A ministra Cármen Lúcia pontuou ontem a sessão do julgamento do mensalão que tratava de lavagem de dinheiro não apenas com a clareza de seu voto, mas com a definição de que “o dinheiro é para o crime o que o sangue é para a veia: se não circular com volume, não temos como irrigar o esquema”.
Como já está definido que em grande parte o dinheiro desse esquema criminoso vem da administração pública, a ministra ressaltou que o que foi montado “é um sistema delituoso e grave, alimentado desta maneira”. Alguns votos de ontem, por sinal, já antecipam posições de ministros sobre questões que serão analisadas adiante, como a distribuição de dinheiro a políticos. Cármen Lúcia, em certa altura de seu voto, descreveu que “se teve obtenção de recursos de maneira ilícita e a recolocação e entrega a beneficiários que se colocaram à disposição para se fazer isso”.
Já Dias Toffoli admitiu “ser possível efetivar uma correlação lógica entre os recursos desviados com a conivência de Henrique Pizzolato, tanto no que se refere ao bônus como à antecipação das verbas do fundo Visanet, e os empréstimos tomados do Banco Rural” à lavagem de dinheiro pelas agências de Marcos Valério e seus sócios, afirmando que está comprovado “o chamado valerioduto”. Mas antecipou uma dúvida: se será provado que esse dinheiro serviu para comprar votos no Congresso. Sua definição provocou reação de Gilmar Mendes: “Só por um reducionismo muito forte poder-se-ia falar em um valerioduto. A rigor, é um sistema muito mais complexo do que isso e envolve a participação de autoridades e agentes públicos.” Esse sistema tem alma, exclamou Gilmar.
Outro ponto importante do julgamento foi a tentativa do relator Ricardo Lewandowski e de Dias Toffoli de absolver o advogado Rogério Tolentino do crime de lavagem de dinheiro, sob a alegação de que ele era mero advogado de Valério. Essa desqualificação de Tolentino antecipa posição dos dois ministros com relação a indícios que comprometem o ex-ministro da Casa Civil José Dirceu.

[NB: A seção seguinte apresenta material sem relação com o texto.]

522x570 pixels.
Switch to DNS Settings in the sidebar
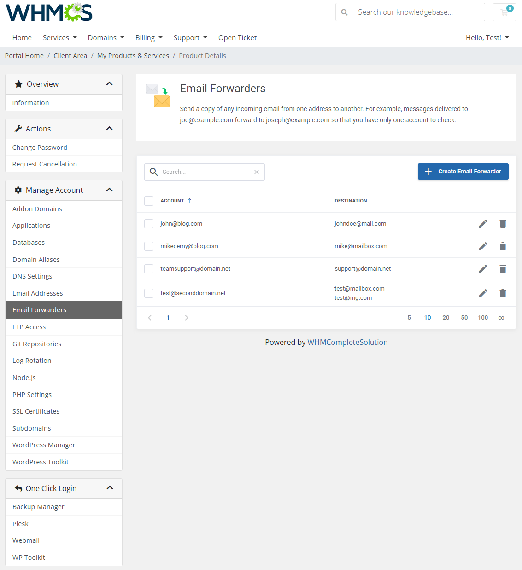click(32, 276)
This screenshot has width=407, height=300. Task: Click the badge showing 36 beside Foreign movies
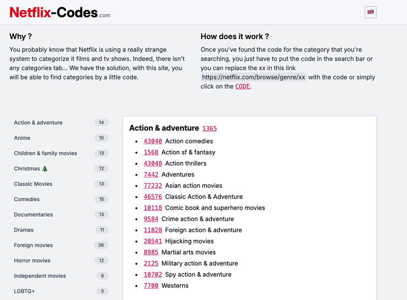101,245
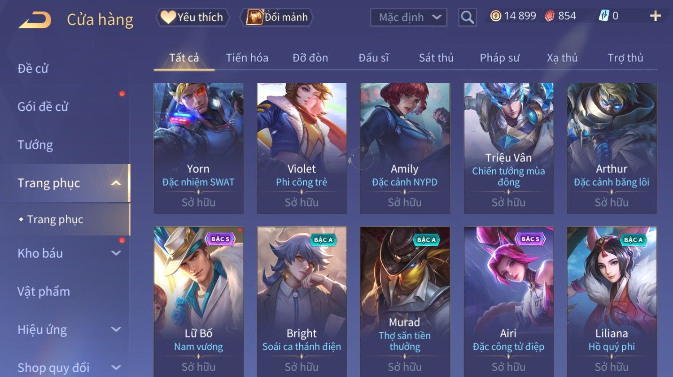Select the Sát thủ tab
This screenshot has width=673, height=377.
click(436, 58)
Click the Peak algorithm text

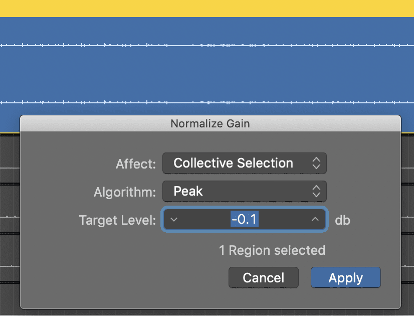click(x=188, y=191)
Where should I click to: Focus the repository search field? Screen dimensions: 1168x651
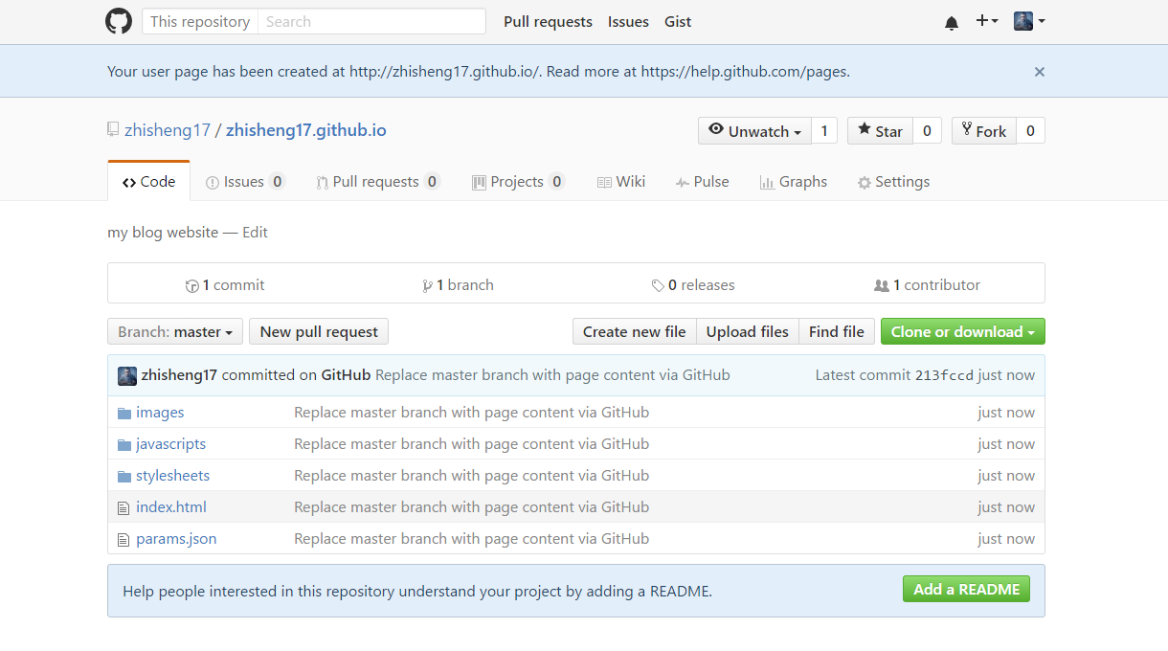click(371, 21)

Tolentino foi quem comprou o apartamento de Maria Ângela da Silva Saragoça, ex-mulher de José Dirceu, a pedido de Marcos Valério, que também foi empregada no banco BMG, por interferência do lobista mineiro. Foi no BMG que Tolentino tomou um empréstimo de R$ 10 milhões, também a pedido de Valério, que, na opinião da maioria do STF, permitiu a lavagem de dinheiro desviado dos cofres públicos através de triangulação bancária com a empresa de Tolentino.
Lewandowski alegou que a questão do empréstimo do BMG não estava sendo tratada no julgamento, só os empréstimos do Banco Rural, por isso não havia nos autos nada que se referisse a Tolentino no item específico de lavagem de dinheiro. “Mais adiante podemos ver se ele é culpado por formação de quadrilha ou corrupção ativa”, alegou o revisor. Mas, a começar pelo relator, vários ministros demonstraram que o processo é unitário, não havendo possibilidade de não se analisar alguém por um delito simplesmente porque os detalhes não estão descritos naquela determinada fatia do julgamento.
Ayres Britto, presidente do STF, lembrou que todos os ministros tomaram conhecimento integral do processo e têm informações sobre as conexões de cada um dos réus. E nos autos havia referência explícita ao empréstimo do BMG, entre outros.
A preocupação com a corrupção foi ressaltada no voto de Ayres Britto, que disse que ela leva à “desnaturação do exercício da função pública, a um comércio ultrajante da função pública, e mais do que isso. A corrupção também leva a uma apatia cívica, a um ceticismo cívico, os cidadãos deixam de acreditar na seriedade do poder público”.
O decano do STF, Celso de Mello, chamara a atenção em seu voto sobre o montante que o crime organizado movimenta pelo mundo, calculado em US$ 1 trilhão “só em matéria de recursos oriundos do tráfico de entorpecentes”. A preocupação, frisou, “é impedir que ela se valha dos agentes da República, que ela penetre no aparelho do Estado, para, a partir dos ganhos colossais, exercer uma gama muito extensa de poder político, em ordem até mesmo de comandar o próprio Estado — o que é terrível e, por isso mesmo, merece toda repulsa. (...) Portanto, a repercussão não é apenas penal, mas na esfera política e constitucional”.